Six broad beans plants were planted into the new veg patch yesterday with another four seeds sown directly alongside. Looking back through the blog at this time last year I was doing exactly the same thing however I have learnt a few things. The beans were germinated on a much sunnier windowsill which has resulted in much shorter, stronger plants. Last years grew too tall due to not receiving enough sunlight but being the first year that I had grown them I was blissfully unaware that they weren't meant to look like this. they blew about so much in the wind after planting out that in a week there was nothing left of them. This year the plants have been placed outside to harden off during the day and brought in overnight for the past week. For the past two days I left them in a sheltered spot outside the back door to fully acclimatise prior to planting.

Another improvement is the quantity, broad beans freeze so well that I might as well grow a load at once and use the space for something else afterwards. I'll sow another large batch later in the year but there is no point trickling them out as I tried to last year. The same goes for other things such as onions, French beans and peas. a couple of large sowings should provide plenty of fresh veg and also plenty to store.

At the opposite end of the scale I have sown the first of this years carrots. These will be successionally sown and have been planted in rows with spring onions in between. The idea being that the scent of the spring onions should overpower the carrots and put off any carrot root fly. I have gone for three varieties initially, just what I had left over from last year. I'll see how these get on and decide whether I need to buy any more for sowings later in the year. To ensure perfectly straight carrots I've added plenty of sand to the soil in what was the old polytunnel bed. Manure was added to this last September followed by a brassica crop that was devoured by the ducks after the polytunnel blew away. There should be the a good amount of nutrients left in the soil and hopefully it's sufficiently incorporated to not hinder the carrots growth. If the soil had been recently manured I would expect to see forked carrots due to the roots going in search of the best soil.

To fill a gap in the raised beds I have filled one with early peas. these will hopefully be harvested during June and once past their best will come up ready for something else to go straight in. the good thing about all legumes is that they actually fix nitrogen into the soil rather consuming it as other plants would, this means they'll be very little soil preparation following these.

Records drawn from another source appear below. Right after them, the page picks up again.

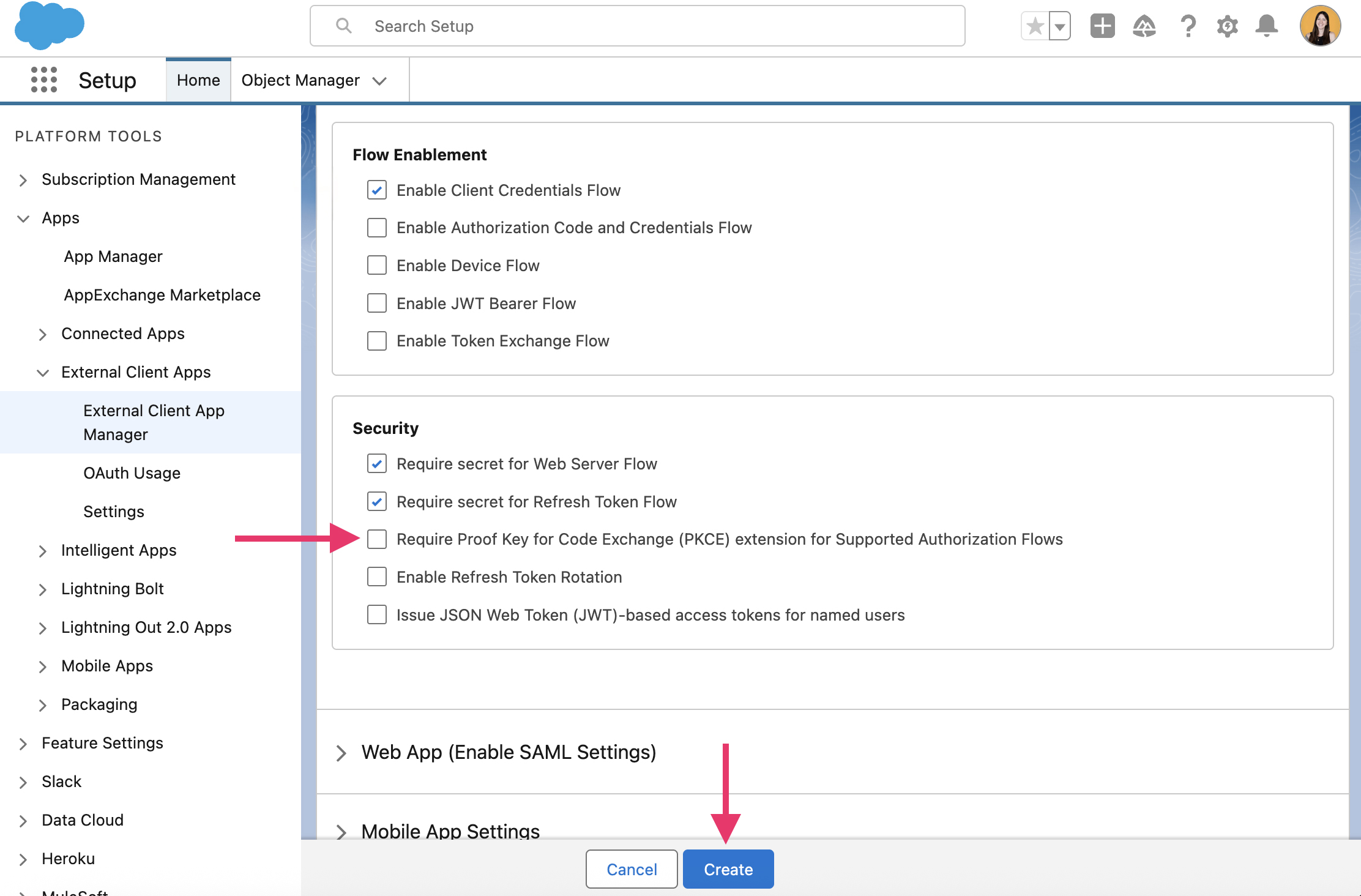The width and height of the screenshot is (1361, 896).
Task: Click the user profile avatar
Action: (1320, 26)
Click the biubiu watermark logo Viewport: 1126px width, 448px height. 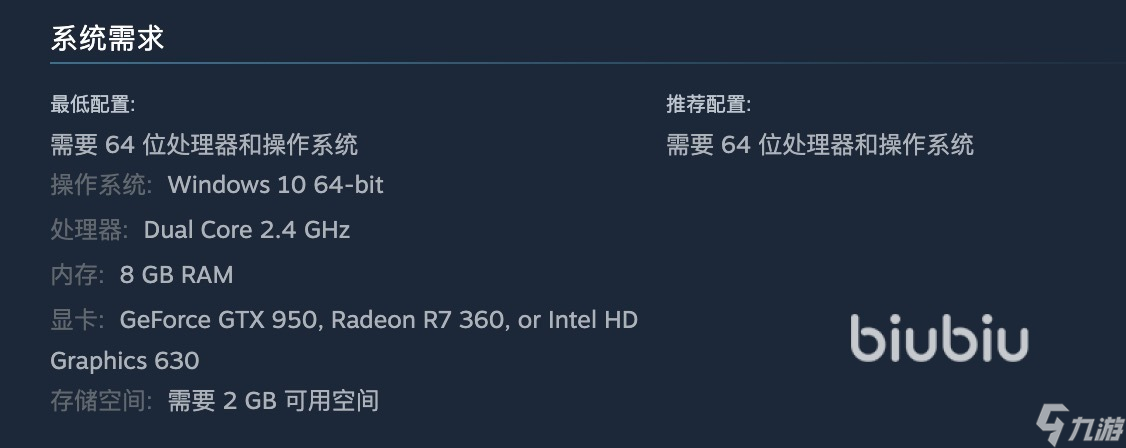point(939,337)
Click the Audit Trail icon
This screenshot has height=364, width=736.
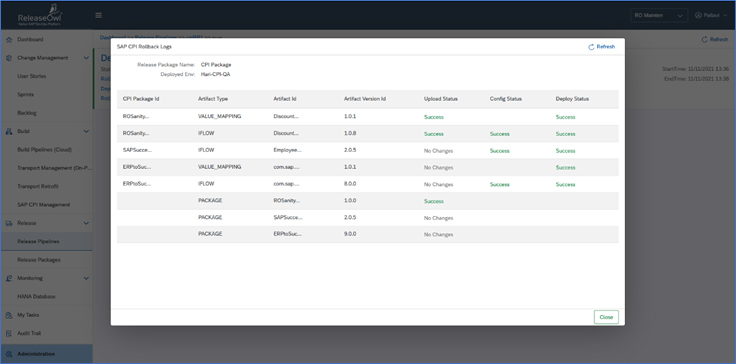click(9, 333)
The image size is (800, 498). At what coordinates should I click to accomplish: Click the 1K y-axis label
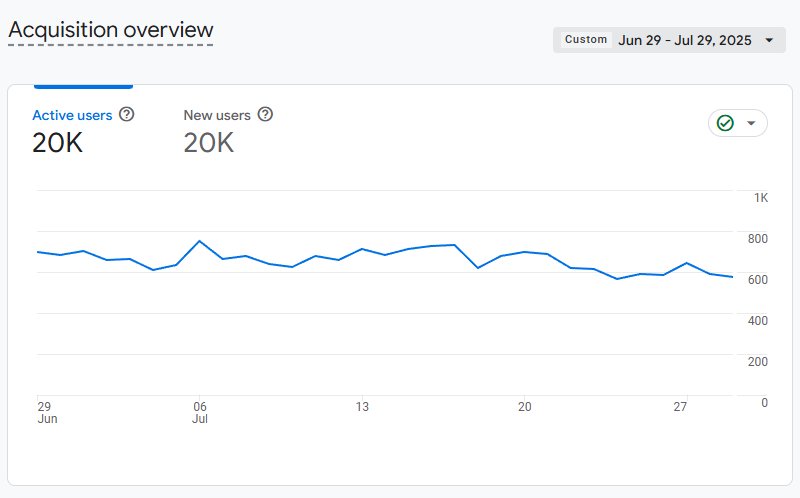click(x=761, y=198)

Preparing the soil has been my main task over the past couple of months. Last year I dug everything over as best as I could, removing any stones and breaking up the clods of soil as I went. The soil wasn't too bad, not great but good enough. Some things did really well and others never really took off. Since then I have had two compost heaps on the go and have gone compost mad. Literally anything that is remotely compostable get put in the pile. Interestingly the one that is out in the open surrounded by wooden pallets has produced much better compost than the other big plastic recycling bin that cost me fifty pounds. I suppose it makes sense, one pile is easier to turn than the other and has had ducks and chickens digging it up looking for worms while the other has remained largely untouched. Worth noting though before anyone goes out and buys one that a pile in the corner will achieve the same effect quicker and for free.

The plants will now be going in thick and fast with potatoes chitting, kale, chard, leeks and onions all growing on the windowsills. Since the polytunnel blew away I've lost a valuable place to get things started but that's not going to slow me down. Where possible I'll sow direct and as long as I can keep the ducks and chickens away, with the groundwork that I have already put in, the garden will hopefully thrive this summer.